CodeWall, an AI penetration testing firm, reports that its autonomous agent breached Bain & Company’s Pyxis competitive intelligence platform in 18 minutes on April 13. Bain confirmed to the Financial Times that it resolved the vulnerability on April 13 with external cybersecurity support — the platform is no longer at risk. The agent found a username and password hardcoded in a publicly accessible JavaScript file, authenticated into the production environment, and accessed nearly 10,000 AI-driven conversations between Bain staff and clients from consumer food brands querying competitors’ market data.

This is the third Big Three consulting firm CodeWall has breached since March, following McKinsey and BCG.

How the Agent Got In

According to CodeWall’s technical writeup, the agent started with nothing but Bain’s company name. It mapped the firm’s external infrastructure, found hundreds of subdomains, and identified Pyxis as the weak point. The credential was a service account email and password embedded in a JavaScript bundle served as part of the Pyxis website. No brute force, no social engineering, no zero-day exploit.

“The credential had probably been sitting there for months,” CodeWall wrote. “It took less time to find than most people spend eating lunch.”

Once inside, the agent discovered an API endpoint accepting raw SQL payloads that reflected results through error messages, giving it direct database access. The service account behind the injection had read-write access across 11 databases with hundreds of permissions and roles.

What Was Exposed

The breach exposed 159 billion rows of sanitized consumer transaction data sourced from major data providers, including pseudonymized user IDs, zip codes, income bands, merchant details, and order totals. Client names mapped to database schemas containing the data assets Bain built for each company.

The 9,989 AI conversations included external client staff from multiple Pyxis clients. CodeWall provided redacted examples: employees from major consumer food brands asking Pyxis about competitors’ average order values, customer attrition, and category market share.

Beyond the data, the agent identified persistence and escalation paths. A GraphQL API endpoint allowed arbitrary account creation and direct Okta directory modification without additional authentication, meaning an attacker could embed themselves in Bain’s identity infrastructure even after the initial credential was rotated. The platform’s activity log contained 36,869 complete JWT tokens with 365-day expiry and no multi-factor authentication, each paired with an employee email.

Bain’s Response

Bain told the Financial Times it resolved the issue quickly with external cybersecurity support and that Pyxis operates independently of its core client systems.
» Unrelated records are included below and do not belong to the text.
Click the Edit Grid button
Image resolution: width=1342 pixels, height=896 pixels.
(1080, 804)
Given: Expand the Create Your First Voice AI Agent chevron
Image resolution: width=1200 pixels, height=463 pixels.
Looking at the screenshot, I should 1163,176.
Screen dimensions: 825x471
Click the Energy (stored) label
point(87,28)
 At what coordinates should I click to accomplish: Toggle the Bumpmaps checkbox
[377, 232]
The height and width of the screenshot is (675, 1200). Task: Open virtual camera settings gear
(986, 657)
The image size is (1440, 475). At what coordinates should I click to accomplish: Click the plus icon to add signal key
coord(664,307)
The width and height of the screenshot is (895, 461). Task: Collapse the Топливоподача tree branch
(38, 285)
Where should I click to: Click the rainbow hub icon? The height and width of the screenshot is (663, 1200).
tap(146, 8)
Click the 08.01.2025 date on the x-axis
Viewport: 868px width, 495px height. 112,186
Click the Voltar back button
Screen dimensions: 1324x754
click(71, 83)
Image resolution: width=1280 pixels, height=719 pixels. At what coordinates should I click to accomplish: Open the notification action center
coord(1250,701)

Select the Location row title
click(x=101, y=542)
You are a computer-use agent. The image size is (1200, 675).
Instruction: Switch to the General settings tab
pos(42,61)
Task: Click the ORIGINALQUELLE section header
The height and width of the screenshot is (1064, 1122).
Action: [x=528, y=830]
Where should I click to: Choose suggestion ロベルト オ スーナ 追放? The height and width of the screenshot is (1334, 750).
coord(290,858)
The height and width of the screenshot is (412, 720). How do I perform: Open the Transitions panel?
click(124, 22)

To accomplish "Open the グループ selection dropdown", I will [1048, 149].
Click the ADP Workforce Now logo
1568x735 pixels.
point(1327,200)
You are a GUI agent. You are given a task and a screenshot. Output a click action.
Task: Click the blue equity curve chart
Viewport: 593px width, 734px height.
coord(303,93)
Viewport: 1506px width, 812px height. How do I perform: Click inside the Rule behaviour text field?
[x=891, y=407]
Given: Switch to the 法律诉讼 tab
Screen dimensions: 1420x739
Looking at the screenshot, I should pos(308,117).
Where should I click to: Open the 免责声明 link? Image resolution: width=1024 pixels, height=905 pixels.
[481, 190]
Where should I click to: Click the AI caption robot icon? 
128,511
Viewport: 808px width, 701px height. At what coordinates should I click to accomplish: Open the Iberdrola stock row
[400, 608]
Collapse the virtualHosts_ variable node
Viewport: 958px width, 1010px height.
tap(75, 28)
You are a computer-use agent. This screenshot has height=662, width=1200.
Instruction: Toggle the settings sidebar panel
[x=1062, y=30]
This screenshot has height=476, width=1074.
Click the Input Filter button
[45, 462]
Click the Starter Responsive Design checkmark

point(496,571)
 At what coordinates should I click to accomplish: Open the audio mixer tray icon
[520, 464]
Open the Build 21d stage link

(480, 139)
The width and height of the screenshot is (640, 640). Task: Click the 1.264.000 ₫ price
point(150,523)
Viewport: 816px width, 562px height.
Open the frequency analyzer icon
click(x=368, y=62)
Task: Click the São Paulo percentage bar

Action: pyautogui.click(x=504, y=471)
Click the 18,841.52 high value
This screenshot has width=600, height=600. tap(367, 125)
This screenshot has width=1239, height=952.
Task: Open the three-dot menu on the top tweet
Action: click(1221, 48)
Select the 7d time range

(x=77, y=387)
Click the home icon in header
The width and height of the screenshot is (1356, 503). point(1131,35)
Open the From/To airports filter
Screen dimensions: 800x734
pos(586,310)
The firm disputed CodeWall’s characterization of the breach’s scope, according to Rankiteo’s analysis.

BCG, breached earlier this month, confirmed its issue was remediated within hours and affected only an isolated data warehouse with anonymized, public data.

Three for Three

The pattern across all three breaches is consistent: CodeWall’s agent chains actions across tools, follows instructions, and operates across API layers in ways that bypass traditional authentication boundaries. Each breach started from a public-facing surface and escalated through credential mismanagement and overly permissive service accounts.

As Alltoc noted, most organizations treat internal AI platforms as secure behind corporate authentication. Agentic behavior, where software chains tasks and operates across tool-calling layers, expands the attack surface beyond what traditional perimeter defenses are designed to handle.

CodeWall founder Paul Price targeted the Big Three specifically because of their high-profile AI initiatives, Rankiteo reported. Bain has partnered with Andrew Ng and Palantir to expand AI advisory services. BCG projects 40% of its 2026 revenue from AI-related work.

The Credential Problem at Scale

The finding that none of the three most prestigious consulting firms caught hardcoded credentials in production code raises a structural question for every organization deploying AI tools internally. CodeWall’s point is blunt: these firms run regular penetration tests costing hundreds of thousands of dollars annually, and none of them caught what an autonomous agent found in minutes.

For any team deploying internal AI platforms with tool integrations, MCP connections, or external data access, the CodeWall series demonstrates that the attack surface is the full chain of agent-accessible resources, not just the authentication layer at the front door.